We think today that Fed and Mr. Powell will search sooner rather than later for a pivot point policy to change things because we already have a higher restrictive economic environment. We should remember that, when Fed suggested last time in 2018 that “future course of policy was predetermined on autopilot”, the stocks collapsed and Fed backtracked. Now they are trying right to introduce “data depending” on their speech, just check what they have said on Sept 30:
“Monetary policy will need to be restrictive for some time to have confidence that inflation is moving back to target. For these reasons, we are committed to avoiding pulling back prematurely. Fed will proceed in a data-dependent manner.”
Fed will keep hiking until something will break up. Just check the Bank of England (BOE) intervention because of illiquidity on gilt markets, also the Bank of Japan which have announced their first intervention to support Yen against a stronger Dollar. These interventions calmed down the market but nothing is done to solve the major fundamental issues.
Just check the chart below for Pound ADR (Average Daily Range) of 500 pips. This is not a common sense movement.
But when will we see an inflection point for Fed?!
It’s all about the last Jobs Report which shows that is much stronger than expected, with a 263,000 monthly job gain while the Unemployment Rate had a major drop to 3.5% versus a consensus forecast of 3.7%.
Average Hourly Earnings is at the lowest point since December 2021. Stock market Futures are decreasing and bond yields are rising in the wake of a stronger than expected NFP. Inflation expectations have been on the retreat, but Mr. Powell still needs a lower job report next month to start change the monetary policy.
If we get a hot CPI tomorrow, while considering an improving job report in November, it could mean that we can’t expect a 125-bps worth of Fed hiking starting now, until the end of the year, but a 150-bps hike on December 2022. This scenario will be very bearish for S&P with another minimum of 300 points down from here.

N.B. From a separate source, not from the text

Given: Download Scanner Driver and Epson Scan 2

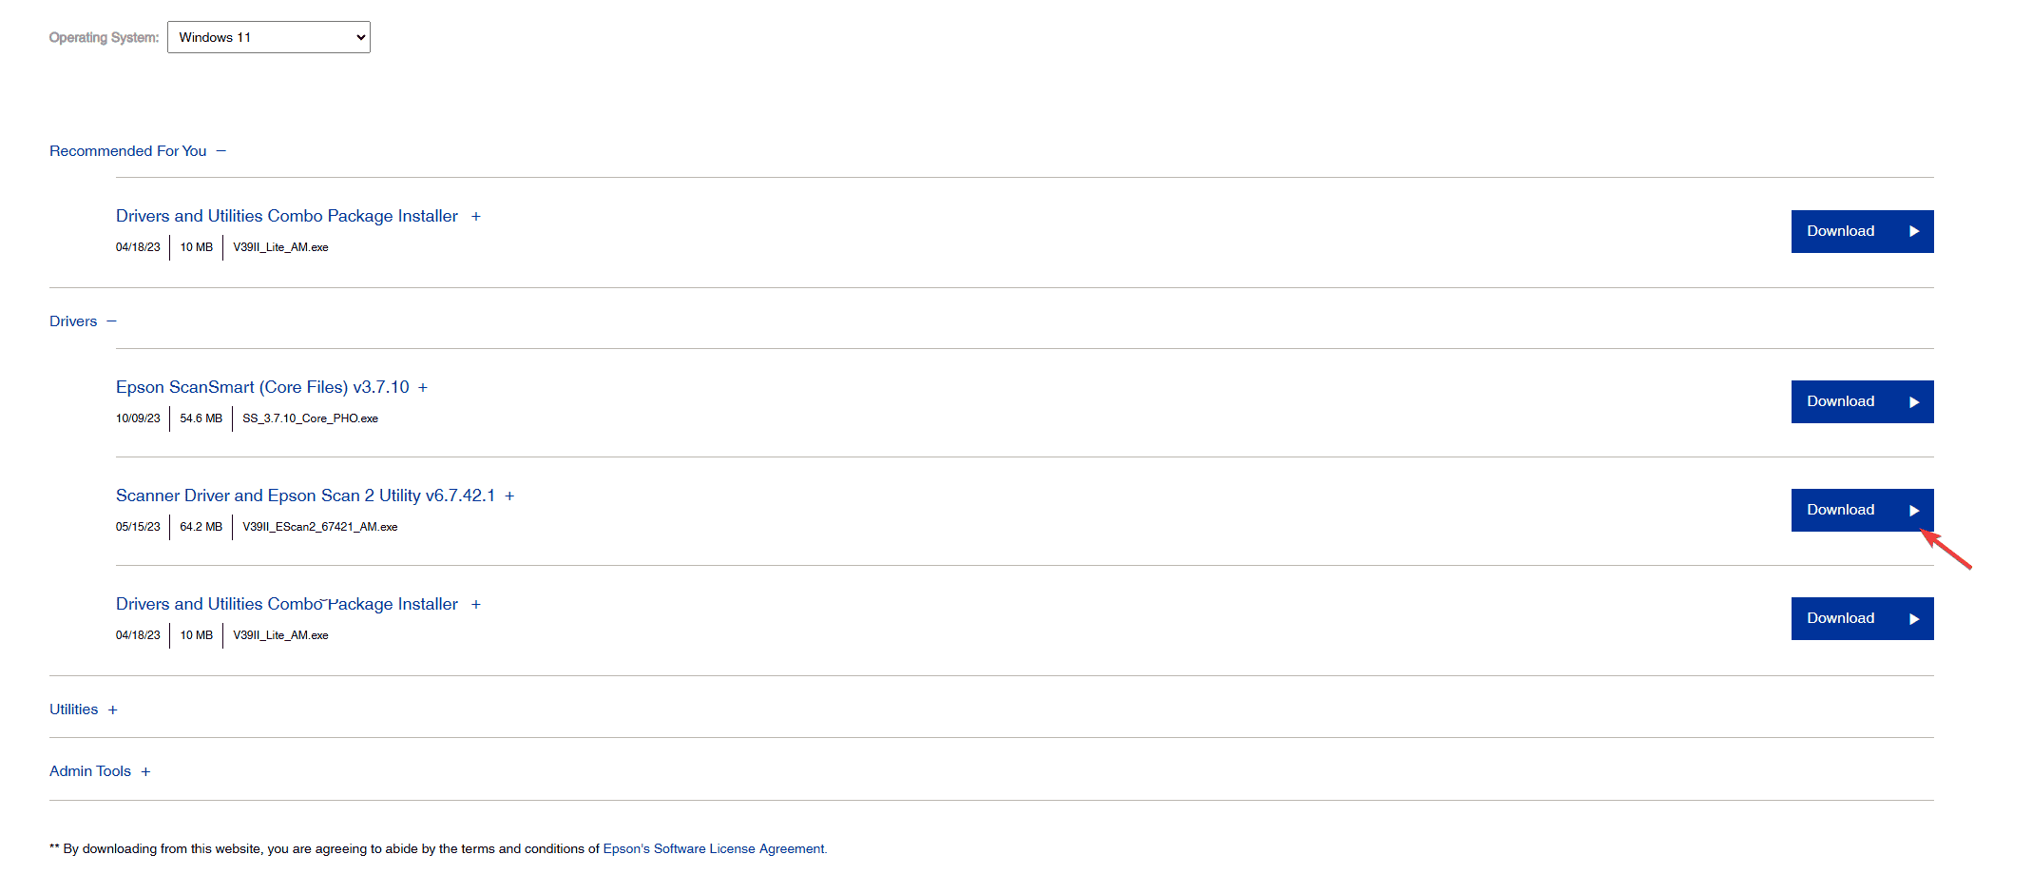Looking at the screenshot, I should tap(1862, 510).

If we will see a lower Job Report in November and December, therefore we could expect a stronger S&P from here.
Which Sectors Are Still Performing Better than S&P and What Are Our Exposure Today?
I don’t want to dig much further on this article.

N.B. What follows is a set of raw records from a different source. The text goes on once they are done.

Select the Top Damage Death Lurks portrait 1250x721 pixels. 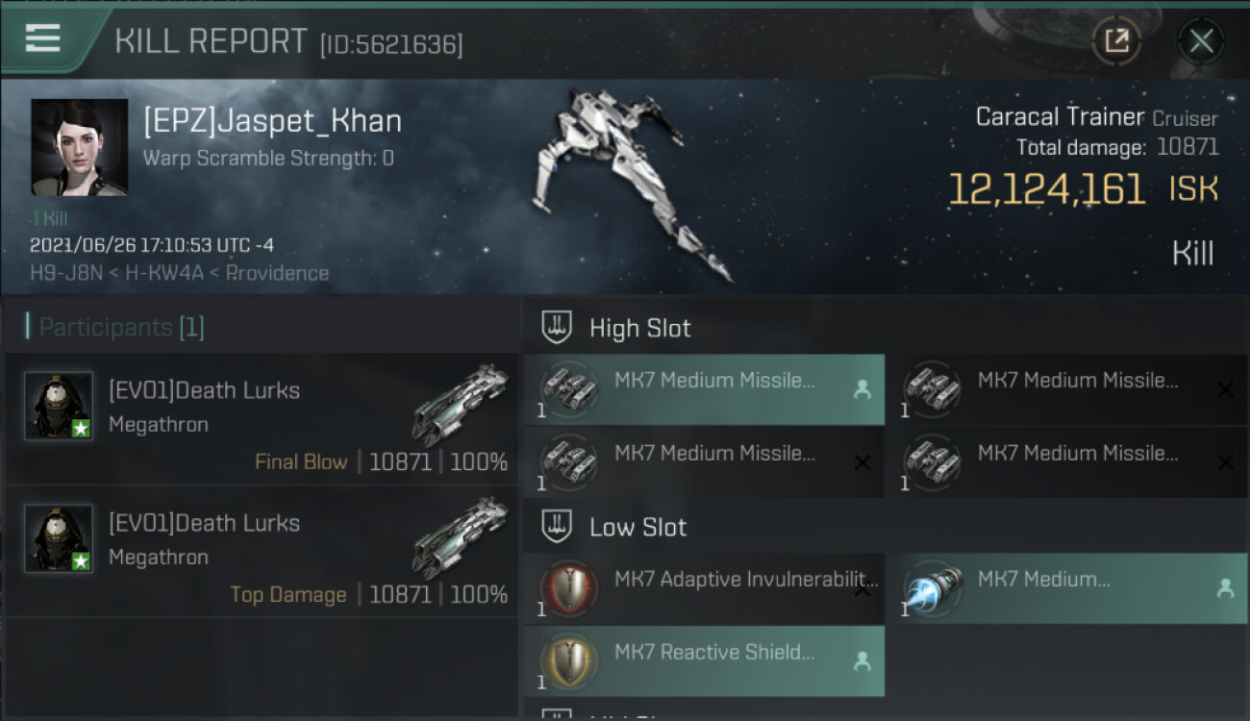(59, 537)
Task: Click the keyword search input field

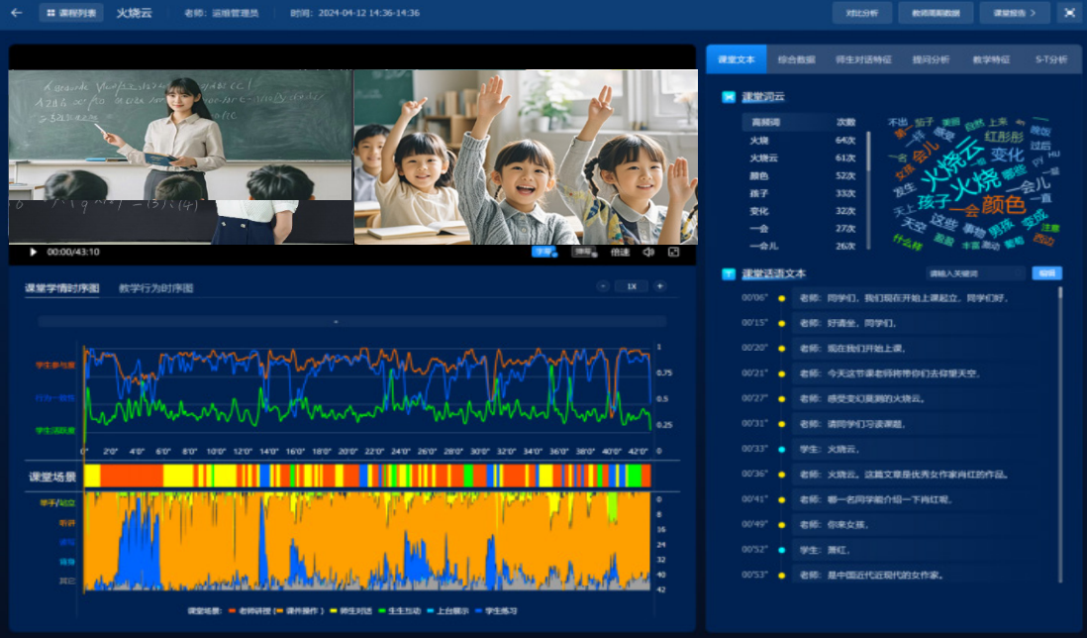Action: point(974,273)
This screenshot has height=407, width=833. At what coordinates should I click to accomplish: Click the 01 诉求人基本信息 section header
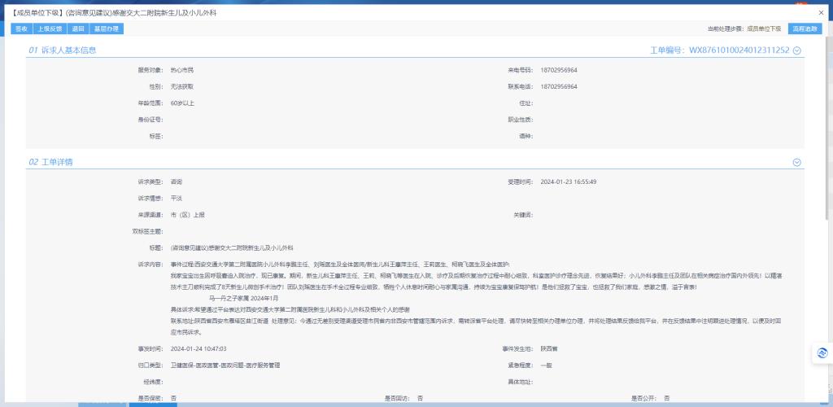coord(63,50)
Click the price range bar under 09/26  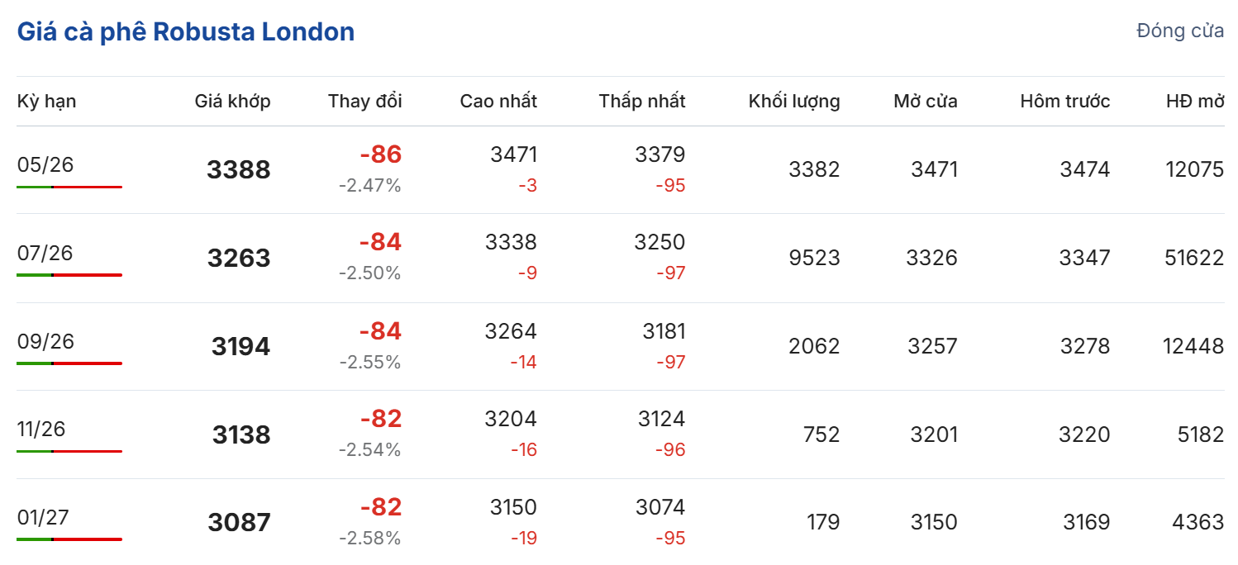click(x=69, y=363)
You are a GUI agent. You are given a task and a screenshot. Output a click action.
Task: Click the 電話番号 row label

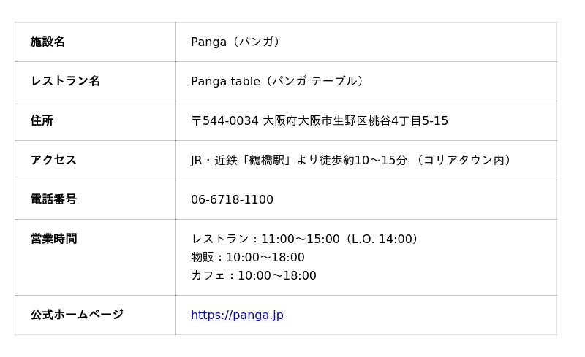click(53, 200)
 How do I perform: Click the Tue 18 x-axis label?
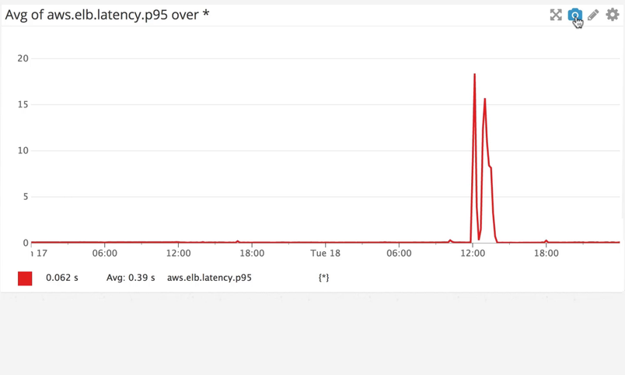(325, 254)
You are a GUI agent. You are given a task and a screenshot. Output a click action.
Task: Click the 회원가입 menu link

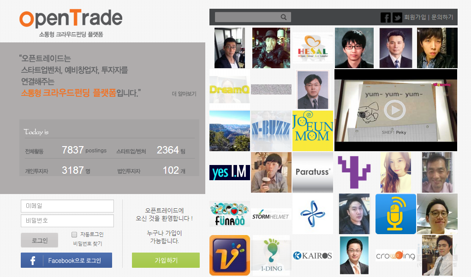click(x=415, y=18)
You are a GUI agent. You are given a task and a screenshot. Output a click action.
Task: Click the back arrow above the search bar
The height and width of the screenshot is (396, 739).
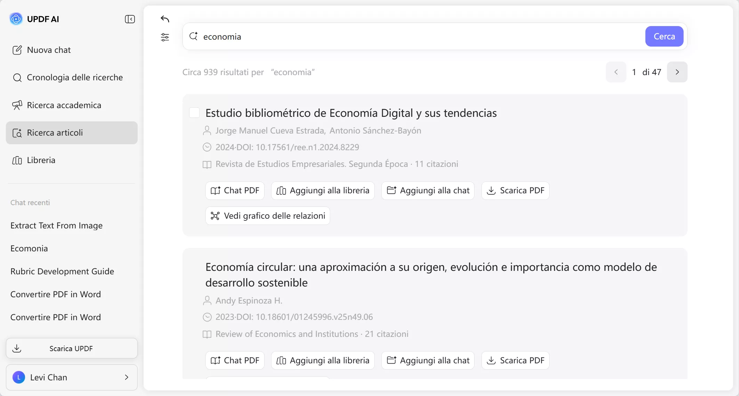[165, 19]
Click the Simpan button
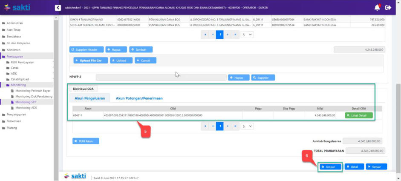Viewport: 401px width, 181px height. pyautogui.click(x=330, y=167)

We like the Energy Sector and we still have some good stocks like: CWEN, PIF, SU, VLO, TGA. Energy sector is the only branch on green this year. I think it’s too late to take new positions on energy right now, and if we see good news about the war in Ukraine, we will close some of our positions. Clean energy solutions will not solve this crisis, but it will be a part of the longer-term solution for improving the energy independence.

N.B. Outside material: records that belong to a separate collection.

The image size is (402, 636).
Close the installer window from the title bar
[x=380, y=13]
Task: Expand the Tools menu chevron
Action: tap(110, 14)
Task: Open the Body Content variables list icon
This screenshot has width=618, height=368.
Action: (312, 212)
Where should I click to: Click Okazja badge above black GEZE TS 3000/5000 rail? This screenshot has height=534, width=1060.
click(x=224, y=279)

We have a great exposure on precious metals Silver & Gold, meaning 30% from our Portfolio. I’m still optimistic about Gold and I recommend to buy it after Fed will start changing its policy. Gold will be the first instrument that will start to grow. Gold registers a minus 8 percent year to date, but outperformed S&P with over 15 percent. We bought Gold between 1700 and 1800 and we expect a target price of 2000-2200 in the next year.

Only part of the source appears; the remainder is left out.